The inability to find XMRV via PCR and antibodies has, of course, happened numerous times before. This time Singh also tried to use culture - for up to six weeks - the time Dr. Mikovits stated was necessary. Unfortunately no viral protein or DNA from XMRV was found either in people in with CFS, healthy controls or people who previously tested positive for XMRV by the WPI.
Infectious XMRV in human plasma. It has been suggested that the most sensitive method for detecting XMRV in patients is to inoculate cultured cells with clinical material and look for evidence of XMRV replication. The XMRV-susceptible cell line LNCaP was therefore infected with 0.1 ml of plasma from 31 patients and 34 healthy volunteers; negative and positive controls were also included. Viral replication was measured by western blot analysis and quantitative PCR. No viral protein or DNA was detected in any culture after incubation for up to 6 weeks.
Then they used the nested PCR techniques used by Lo (which the WPI endorsed). They did find some positives but concluded they came from trace amounts of mouse DNA in their reagents
Presence of mouse DNA. After not finding XMRV using qPCR, serological, and viral culture assays, the authors used the nested PCR assay described by Lo et al. Although positives were observed, they were not consistent between different assays. This led the authors to look for contamination in their PCR reagents. After examination of each component, they found that two different versions of Taq polymerase, the enzyme used in PCR assays, contained trace amounts of mouse DNA.
Dr.
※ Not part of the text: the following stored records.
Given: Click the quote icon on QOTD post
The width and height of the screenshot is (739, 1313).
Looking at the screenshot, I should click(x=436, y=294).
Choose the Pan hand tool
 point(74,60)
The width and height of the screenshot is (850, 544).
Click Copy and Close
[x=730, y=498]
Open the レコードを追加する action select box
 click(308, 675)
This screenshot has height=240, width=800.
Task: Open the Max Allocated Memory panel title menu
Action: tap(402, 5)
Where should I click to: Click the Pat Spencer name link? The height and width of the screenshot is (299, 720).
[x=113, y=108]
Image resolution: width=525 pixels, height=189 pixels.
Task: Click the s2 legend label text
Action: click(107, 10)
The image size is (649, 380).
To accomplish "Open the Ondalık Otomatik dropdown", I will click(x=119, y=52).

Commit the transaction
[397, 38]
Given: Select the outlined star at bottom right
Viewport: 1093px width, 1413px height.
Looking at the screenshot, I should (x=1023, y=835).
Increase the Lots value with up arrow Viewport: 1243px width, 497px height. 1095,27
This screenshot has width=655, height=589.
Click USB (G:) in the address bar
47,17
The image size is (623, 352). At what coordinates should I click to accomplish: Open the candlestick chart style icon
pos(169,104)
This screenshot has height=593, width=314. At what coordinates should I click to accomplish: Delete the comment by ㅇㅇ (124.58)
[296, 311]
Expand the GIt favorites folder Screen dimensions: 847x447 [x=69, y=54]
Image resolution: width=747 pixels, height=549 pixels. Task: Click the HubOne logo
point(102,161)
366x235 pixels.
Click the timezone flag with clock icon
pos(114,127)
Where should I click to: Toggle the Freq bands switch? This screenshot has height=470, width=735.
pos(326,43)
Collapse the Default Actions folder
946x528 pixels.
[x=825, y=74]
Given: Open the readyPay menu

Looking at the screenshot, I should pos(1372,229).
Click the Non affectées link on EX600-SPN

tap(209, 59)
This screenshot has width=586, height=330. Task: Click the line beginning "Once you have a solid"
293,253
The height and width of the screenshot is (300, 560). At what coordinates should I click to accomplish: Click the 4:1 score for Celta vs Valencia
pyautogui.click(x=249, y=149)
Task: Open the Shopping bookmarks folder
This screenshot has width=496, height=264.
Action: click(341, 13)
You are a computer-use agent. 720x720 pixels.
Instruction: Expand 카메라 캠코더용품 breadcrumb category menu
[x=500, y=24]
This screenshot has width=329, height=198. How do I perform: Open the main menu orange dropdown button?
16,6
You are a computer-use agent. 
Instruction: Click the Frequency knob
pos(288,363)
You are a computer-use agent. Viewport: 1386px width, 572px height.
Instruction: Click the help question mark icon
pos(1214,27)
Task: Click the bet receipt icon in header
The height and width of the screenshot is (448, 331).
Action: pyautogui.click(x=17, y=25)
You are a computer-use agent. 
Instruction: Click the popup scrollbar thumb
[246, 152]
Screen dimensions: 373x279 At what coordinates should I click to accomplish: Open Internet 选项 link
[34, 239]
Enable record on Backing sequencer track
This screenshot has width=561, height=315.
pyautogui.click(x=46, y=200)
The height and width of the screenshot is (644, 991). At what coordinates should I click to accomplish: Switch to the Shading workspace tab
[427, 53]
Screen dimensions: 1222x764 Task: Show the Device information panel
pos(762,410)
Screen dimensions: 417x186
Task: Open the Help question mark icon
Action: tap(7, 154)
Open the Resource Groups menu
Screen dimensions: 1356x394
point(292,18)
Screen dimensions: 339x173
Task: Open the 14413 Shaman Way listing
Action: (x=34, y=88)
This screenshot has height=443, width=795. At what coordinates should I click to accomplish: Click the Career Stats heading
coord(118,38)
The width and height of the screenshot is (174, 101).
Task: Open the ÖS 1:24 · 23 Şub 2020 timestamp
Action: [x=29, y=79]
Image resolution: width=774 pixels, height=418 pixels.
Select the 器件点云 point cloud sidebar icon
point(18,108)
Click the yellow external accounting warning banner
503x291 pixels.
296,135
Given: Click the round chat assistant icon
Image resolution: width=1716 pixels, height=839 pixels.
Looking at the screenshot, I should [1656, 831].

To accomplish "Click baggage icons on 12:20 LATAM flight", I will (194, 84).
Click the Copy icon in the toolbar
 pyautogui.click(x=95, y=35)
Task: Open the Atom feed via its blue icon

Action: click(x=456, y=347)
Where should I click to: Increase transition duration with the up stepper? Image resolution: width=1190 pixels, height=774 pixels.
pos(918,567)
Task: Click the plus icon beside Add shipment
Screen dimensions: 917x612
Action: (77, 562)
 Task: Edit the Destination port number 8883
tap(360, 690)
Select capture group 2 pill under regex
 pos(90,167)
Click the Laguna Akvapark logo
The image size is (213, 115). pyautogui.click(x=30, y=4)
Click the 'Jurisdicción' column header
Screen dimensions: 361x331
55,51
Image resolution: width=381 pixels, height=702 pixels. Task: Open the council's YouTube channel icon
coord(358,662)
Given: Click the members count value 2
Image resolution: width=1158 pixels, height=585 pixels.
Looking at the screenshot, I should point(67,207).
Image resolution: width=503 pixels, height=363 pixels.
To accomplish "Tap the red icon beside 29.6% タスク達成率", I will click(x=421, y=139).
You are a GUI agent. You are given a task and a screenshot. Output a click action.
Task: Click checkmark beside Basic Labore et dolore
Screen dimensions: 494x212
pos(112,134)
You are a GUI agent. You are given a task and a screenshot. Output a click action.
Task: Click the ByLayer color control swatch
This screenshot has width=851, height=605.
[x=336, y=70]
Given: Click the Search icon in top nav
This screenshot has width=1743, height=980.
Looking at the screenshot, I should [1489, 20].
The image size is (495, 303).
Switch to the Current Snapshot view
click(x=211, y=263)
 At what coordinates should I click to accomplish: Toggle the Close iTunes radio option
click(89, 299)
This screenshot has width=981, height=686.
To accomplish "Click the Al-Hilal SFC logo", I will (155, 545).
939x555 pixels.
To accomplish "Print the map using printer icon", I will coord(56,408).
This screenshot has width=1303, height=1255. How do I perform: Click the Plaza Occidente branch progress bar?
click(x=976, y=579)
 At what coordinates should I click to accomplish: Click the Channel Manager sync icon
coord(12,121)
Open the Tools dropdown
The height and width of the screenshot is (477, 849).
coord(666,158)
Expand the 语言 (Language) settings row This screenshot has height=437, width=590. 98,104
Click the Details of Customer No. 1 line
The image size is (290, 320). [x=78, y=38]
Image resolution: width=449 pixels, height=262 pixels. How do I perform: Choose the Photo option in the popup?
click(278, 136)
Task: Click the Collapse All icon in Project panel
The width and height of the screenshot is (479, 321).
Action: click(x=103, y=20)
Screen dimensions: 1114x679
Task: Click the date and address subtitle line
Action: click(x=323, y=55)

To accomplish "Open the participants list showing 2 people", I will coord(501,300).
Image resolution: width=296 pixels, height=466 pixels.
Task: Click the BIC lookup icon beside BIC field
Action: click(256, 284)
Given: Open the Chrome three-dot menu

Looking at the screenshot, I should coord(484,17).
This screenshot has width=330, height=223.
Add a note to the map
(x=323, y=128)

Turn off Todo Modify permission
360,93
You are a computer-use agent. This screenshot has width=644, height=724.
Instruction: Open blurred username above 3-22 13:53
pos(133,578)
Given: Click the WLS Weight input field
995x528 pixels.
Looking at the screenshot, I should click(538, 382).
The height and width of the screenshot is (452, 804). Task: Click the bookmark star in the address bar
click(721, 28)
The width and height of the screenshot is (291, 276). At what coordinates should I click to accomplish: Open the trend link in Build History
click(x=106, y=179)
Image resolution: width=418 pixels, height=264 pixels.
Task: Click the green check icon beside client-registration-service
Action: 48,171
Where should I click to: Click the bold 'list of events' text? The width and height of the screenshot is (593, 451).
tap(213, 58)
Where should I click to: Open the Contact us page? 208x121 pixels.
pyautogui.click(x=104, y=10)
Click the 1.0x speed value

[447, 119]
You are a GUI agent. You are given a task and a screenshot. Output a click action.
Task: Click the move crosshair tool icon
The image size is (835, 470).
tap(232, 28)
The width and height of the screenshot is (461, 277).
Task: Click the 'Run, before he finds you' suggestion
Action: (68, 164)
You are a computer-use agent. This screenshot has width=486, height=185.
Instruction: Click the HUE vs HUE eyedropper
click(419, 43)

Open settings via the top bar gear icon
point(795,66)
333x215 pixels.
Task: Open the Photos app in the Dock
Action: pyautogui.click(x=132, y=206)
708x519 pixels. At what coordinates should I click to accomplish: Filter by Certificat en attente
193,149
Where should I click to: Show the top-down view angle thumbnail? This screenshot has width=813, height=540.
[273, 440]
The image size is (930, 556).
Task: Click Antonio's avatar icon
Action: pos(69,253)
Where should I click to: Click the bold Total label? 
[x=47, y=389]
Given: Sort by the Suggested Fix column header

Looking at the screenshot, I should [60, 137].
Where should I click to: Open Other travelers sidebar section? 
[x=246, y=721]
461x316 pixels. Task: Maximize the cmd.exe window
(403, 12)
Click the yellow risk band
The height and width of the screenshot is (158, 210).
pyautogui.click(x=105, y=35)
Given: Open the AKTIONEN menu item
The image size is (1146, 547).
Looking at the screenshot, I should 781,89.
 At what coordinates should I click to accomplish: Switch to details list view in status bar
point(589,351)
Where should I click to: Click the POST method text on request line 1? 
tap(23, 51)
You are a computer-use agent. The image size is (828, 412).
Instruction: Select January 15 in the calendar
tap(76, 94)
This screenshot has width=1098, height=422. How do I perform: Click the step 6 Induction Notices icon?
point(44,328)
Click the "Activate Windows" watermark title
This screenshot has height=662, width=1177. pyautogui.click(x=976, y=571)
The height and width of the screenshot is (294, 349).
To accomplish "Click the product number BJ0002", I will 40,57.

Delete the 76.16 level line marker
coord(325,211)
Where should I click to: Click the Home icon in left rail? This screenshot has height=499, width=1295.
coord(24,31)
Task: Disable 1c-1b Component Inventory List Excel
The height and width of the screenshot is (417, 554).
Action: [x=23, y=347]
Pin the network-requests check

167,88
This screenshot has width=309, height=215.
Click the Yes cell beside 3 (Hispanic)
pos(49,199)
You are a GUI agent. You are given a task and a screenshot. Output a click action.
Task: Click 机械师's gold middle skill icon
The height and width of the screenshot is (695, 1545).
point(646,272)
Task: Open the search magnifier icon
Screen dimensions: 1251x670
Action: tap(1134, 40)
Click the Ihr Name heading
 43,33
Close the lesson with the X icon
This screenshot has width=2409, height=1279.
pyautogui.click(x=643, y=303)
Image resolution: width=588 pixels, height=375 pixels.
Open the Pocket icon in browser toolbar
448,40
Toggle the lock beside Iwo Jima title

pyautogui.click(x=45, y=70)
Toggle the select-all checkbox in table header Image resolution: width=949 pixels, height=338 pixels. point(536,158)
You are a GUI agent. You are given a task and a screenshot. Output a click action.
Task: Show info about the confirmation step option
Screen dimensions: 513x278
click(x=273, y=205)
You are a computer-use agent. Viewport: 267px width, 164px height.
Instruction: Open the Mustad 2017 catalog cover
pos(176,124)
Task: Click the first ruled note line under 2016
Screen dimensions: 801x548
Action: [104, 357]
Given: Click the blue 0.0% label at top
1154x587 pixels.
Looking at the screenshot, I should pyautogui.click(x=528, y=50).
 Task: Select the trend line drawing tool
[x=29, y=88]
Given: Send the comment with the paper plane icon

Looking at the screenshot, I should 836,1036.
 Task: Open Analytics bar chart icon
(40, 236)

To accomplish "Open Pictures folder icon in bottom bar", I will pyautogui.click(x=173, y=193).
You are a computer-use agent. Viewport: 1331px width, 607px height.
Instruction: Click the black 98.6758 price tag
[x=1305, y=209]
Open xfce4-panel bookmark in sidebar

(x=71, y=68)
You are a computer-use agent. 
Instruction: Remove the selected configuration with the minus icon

Racaniello basically concluded that this study was good enough to conclude that XMRV was not found in these patients and suggested suggested that with regards to researchers the XMRV case was pretty closed but that for patients sake (non-scientists)
the WPI should look to their reagents etc. in order to clear up where the XMRV in their study came from.
Given the care with which these numerous assays were developed and conducted, it is possible to conclude with great certainty that the patient samples examined in this study do not contain XMRV DNA or antibodies to the virus. Its not clear why the 14 patients resampled from the original Lombardi et al. study were negative for XMRV in this new study. The authors suggest one possibility: presence of trace amounts of mouse DNA in the Taq polymerase enzymes used in these previous studies. I believe that it is important to determine the source of XMRV in samples that have been previously tested positive for viral nucleic acid or antibodies. Without this information, questions about the involvement of XMRV in CFS will continue to linger in the minds of many non-scientists.
Dr. Singh, Dr. Bateman and the Lights took a strong stand against the use of antiretrovirals stating that they were 'forced to conclude that prescribing antiretroviral agents to CFS patients is insufficiently justified and potentially dangerous.' and that much data suggests pathogens play a role in CFS and that work should continue.
Given the lack of evidence for XMRV or XMRV-like viruses in our cohort of CFS patients, as well as the lack of these viruses in a set of patients previously tested positive, we feel that that XMRV is not associated with CFS. We are forced to conclude that prescribing antiretroviral agents to CFS patients is insufficiently justified and potentially dangerous.
They also note that there is still a wealth of prior data to encourage further research into the involvement of other infectious agents in CFS, and these efforts must continue.